BEGIN
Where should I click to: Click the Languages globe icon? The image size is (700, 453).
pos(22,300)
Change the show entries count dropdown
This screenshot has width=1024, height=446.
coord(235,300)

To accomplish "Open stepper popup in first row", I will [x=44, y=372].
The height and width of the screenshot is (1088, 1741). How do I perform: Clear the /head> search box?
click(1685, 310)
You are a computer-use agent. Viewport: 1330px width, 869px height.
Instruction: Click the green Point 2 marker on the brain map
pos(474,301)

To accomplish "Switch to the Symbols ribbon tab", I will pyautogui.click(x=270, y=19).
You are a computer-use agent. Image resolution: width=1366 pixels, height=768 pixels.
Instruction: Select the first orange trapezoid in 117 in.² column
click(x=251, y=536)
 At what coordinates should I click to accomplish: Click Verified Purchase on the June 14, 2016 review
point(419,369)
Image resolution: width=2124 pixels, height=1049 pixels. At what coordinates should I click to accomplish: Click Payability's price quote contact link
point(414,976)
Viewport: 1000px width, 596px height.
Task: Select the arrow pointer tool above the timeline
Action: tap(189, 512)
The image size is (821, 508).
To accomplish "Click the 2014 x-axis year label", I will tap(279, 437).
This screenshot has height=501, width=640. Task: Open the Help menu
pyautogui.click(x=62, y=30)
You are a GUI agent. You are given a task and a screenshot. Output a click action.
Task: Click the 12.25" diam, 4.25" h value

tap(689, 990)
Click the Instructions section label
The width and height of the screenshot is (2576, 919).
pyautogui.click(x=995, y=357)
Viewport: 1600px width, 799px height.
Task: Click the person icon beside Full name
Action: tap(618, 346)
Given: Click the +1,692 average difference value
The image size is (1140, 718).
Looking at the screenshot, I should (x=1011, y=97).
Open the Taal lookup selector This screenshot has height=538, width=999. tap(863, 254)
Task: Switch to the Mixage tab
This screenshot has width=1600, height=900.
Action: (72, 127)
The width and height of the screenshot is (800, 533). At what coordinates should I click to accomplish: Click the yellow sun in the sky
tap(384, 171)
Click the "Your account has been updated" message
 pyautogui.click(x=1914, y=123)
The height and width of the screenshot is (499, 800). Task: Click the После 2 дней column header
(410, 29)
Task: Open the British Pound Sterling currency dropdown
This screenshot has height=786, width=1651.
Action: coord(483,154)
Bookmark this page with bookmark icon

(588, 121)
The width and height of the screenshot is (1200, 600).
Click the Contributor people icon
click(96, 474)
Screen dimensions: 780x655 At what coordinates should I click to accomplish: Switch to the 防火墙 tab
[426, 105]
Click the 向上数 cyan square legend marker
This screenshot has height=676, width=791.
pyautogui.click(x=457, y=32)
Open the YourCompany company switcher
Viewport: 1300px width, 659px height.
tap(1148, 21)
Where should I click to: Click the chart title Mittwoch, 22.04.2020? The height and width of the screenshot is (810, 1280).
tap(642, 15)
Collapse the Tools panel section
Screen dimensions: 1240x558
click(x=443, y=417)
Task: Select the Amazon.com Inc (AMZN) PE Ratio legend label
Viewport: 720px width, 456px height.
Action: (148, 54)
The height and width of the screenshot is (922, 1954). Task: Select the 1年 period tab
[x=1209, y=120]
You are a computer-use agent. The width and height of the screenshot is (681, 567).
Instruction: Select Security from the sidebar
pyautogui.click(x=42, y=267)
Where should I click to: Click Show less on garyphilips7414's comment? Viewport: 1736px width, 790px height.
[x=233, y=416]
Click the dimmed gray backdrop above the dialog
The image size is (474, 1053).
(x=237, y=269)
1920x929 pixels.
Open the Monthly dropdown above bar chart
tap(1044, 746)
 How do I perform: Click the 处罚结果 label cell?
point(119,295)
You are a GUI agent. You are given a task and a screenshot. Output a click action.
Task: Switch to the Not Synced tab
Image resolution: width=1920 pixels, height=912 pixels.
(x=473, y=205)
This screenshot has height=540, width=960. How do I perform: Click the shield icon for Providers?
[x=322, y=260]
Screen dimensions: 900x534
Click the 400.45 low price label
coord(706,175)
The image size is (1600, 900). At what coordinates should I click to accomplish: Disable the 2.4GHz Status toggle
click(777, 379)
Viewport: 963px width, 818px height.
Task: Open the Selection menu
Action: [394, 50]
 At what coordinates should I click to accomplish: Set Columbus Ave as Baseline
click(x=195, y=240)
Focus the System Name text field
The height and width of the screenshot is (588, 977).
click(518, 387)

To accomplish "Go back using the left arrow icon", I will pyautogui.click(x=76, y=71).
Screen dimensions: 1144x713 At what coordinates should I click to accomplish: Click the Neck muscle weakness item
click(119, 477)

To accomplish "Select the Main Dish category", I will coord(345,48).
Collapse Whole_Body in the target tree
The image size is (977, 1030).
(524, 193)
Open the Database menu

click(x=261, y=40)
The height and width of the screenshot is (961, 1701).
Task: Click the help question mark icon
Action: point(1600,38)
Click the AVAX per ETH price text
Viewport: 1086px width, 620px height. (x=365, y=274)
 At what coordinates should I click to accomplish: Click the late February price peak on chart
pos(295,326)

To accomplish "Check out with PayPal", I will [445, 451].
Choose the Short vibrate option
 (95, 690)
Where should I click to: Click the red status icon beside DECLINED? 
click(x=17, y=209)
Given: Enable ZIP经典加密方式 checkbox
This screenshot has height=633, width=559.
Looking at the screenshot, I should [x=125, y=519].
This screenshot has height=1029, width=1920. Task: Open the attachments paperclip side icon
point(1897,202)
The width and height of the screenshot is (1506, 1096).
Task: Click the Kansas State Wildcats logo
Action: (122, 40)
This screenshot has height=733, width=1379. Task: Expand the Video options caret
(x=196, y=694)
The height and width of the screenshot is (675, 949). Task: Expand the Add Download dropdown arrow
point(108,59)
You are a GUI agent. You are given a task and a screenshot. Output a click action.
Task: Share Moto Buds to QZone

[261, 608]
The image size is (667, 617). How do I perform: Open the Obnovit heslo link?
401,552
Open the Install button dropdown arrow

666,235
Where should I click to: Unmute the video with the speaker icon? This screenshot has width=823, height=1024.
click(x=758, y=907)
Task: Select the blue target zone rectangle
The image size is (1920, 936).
END
Exercise instructions: For this exercise, transcribe the whole listing verbatim.

Written answer:
Where should I click to: Click the Languages globe icon? The image size is (700, 453).
pos(22,300)
Change the show entries count dropdown
This screenshot has width=1024, height=446.
coord(235,300)

To accomplish "Open stepper popup in first row", I will [x=44, y=372].
The height and width of the screenshot is (1088, 1741). How do I perform: Clear the /head> search box?
click(1685, 310)
You are a computer-use agent. Viewport: 1330px width, 869px height.
Instruction: Click the green Point 2 marker on the brain map
pos(474,301)

To accomplish "Switch to the Symbols ribbon tab", I will pyautogui.click(x=270, y=19).
You are a computer-use agent. Image resolution: width=1366 pixels, height=768 pixels.
Instruction: Select the first orange trapezoid in 117 in.² column
click(x=251, y=536)
 At what coordinates should I click to accomplish: Click Verified Purchase on the June 14, 2016 review
point(419,369)
Image resolution: width=2124 pixels, height=1049 pixels. At what coordinates should I click to accomplish: Click Payability's price quote contact link
point(414,976)
Viewport: 1000px width, 596px height.
Task: Select the arrow pointer tool above the timeline
Action: tap(189, 512)
The image size is (821, 508).
To accomplish "Click the 2014 x-axis year label", I will tap(279, 437).
This screenshot has height=501, width=640. Task: Open the Help menu
pyautogui.click(x=62, y=30)
You are a GUI agent. You are given a task and a screenshot. Output a click action.
Task: Click the 12.25" diam, 4.25" h value

tap(689, 990)
Click the Instructions section label
The width and height of the screenshot is (2576, 919).
pyautogui.click(x=995, y=357)
Viewport: 1600px width, 799px height.
Task: Click the person icon beside Full name
Action: tap(618, 346)
Given: Click the +1,692 average difference value
The image size is (1140, 718).
Looking at the screenshot, I should (x=1011, y=97).
Open the Taal lookup selector This screenshot has height=538, width=999. tap(863, 254)
Task: Switch to the Mixage tab
This screenshot has width=1600, height=900.
Action: (72, 127)
The width and height of the screenshot is (800, 533). At what coordinates should I click to accomplish: Click the yellow sun in the sky
tap(384, 171)
Click the "Your account has been updated" message
 pyautogui.click(x=1914, y=123)
The height and width of the screenshot is (499, 800). Task: Click the После 2 дней column header
(410, 29)
Task: Open the British Pound Sterling currency dropdown
This screenshot has height=786, width=1651.
Action: coord(483,154)
Bookmark this page with bookmark icon

(588, 121)
The width and height of the screenshot is (1200, 600).
Click the Contributor people icon
click(96, 474)
Screen dimensions: 780x655 At what coordinates should I click to accomplish: Switch to the 防火墙 tab
[426, 105]
Click the 向上数 cyan square legend marker
This screenshot has height=676, width=791.
pyautogui.click(x=457, y=32)
Open the YourCompany company switcher
Viewport: 1300px width, 659px height.
tap(1148, 21)
Where should I click to: Click the chart title Mittwoch, 22.04.2020? The height and width of the screenshot is (810, 1280).
tap(642, 15)
Collapse the Tools panel section
Screen dimensions: 1240x558
click(x=443, y=417)
Task: Select the Amazon.com Inc (AMZN) PE Ratio legend label
Viewport: 720px width, 456px height.
Action: (148, 54)
The height and width of the screenshot is (922, 1954). Task: Select the 1年 period tab
[x=1209, y=120]
You are a computer-use agent. The width and height of the screenshot is (681, 567).
Instruction: Select Security from the sidebar
pyautogui.click(x=42, y=267)
Where should I click to: Click Show less on garyphilips7414's comment? Viewport: 1736px width, 790px height.
[x=233, y=416]
Click the dimmed gray backdrop above the dialog
The image size is (474, 1053).
(x=237, y=269)
1920x929 pixels.
Open the Monthly dropdown above bar chart
tap(1044, 746)
 How do I perform: Click the 处罚结果 label cell?
point(119,295)
You are a GUI agent. You are given a task and a screenshot. Output a click action.
Task: Switch to the Not Synced tab
Image resolution: width=1920 pixels, height=912 pixels.
(x=473, y=205)
This screenshot has height=540, width=960. How do I perform: Click the shield icon for Providers?
[x=322, y=260]
Screen dimensions: 900x534
Click the 400.45 low price label
coord(706,175)
The image size is (1600, 900). At what coordinates should I click to accomplish: Disable the 2.4GHz Status toggle
click(777, 379)
Viewport: 963px width, 818px height.
Task: Open the Selection menu
Action: [394, 50]
 At what coordinates should I click to accomplish: Set Columbus Ave as Baseline
click(x=195, y=240)
Focus the System Name text field
The height and width of the screenshot is (588, 977).
click(518, 387)

To accomplish "Go back using the left arrow icon", I will pyautogui.click(x=76, y=71).
Screen dimensions: 1144x713 At what coordinates should I click to accomplish: Click the Neck muscle weakness item
click(119, 477)

To accomplish "Select the Main Dish category", I will coord(345,48).
Collapse Whole_Body in the target tree
The image size is (977, 1030).
(524, 193)
Open the Database menu

click(x=261, y=40)
The height and width of the screenshot is (961, 1701).
Task: Click the help question mark icon
Action: point(1600,38)
Click the AVAX per ETH price text
Viewport: 1086px width, 620px height. (x=365, y=274)
 At what coordinates should I click to accomplish: Click the late February price peak on chart
pos(295,326)

To accomplish "Check out with PayPal", I will [445, 451].
Choose the Short vibrate option
 (95, 690)
Where should I click to: Click the red status icon beside DECLINED? 
click(x=17, y=209)
Given: Enable ZIP经典加密方式 checkbox
This screenshot has height=633, width=559.
Looking at the screenshot, I should [x=125, y=519].
This screenshot has height=1029, width=1920. Task: Open the attachments paperclip side icon
point(1897,202)
The width and height of the screenshot is (1506, 1096).
Task: Click the Kansas State Wildcats logo
Action: (122, 40)
This screenshot has height=733, width=1379. Task: Expand the Video options caret
(x=196, y=694)
The height and width of the screenshot is (675, 949). Task: Expand the Add Download dropdown arrow
point(108,59)
You are a GUI agent. You are given a task and a screenshot. Output a click action.
Task: Share Moto Buds to QZone

[261, 608]
The image size is (667, 617). How do I perform: Open the Obnovit heslo link?
401,552
Open the Install button dropdown arrow

666,235
Where should I click to: Unmute the video with the speaker icon? This screenshot has width=823, height=1024.
click(x=758, y=907)
Task: Select the blue target zone rectangle
The image size is (1920, 936).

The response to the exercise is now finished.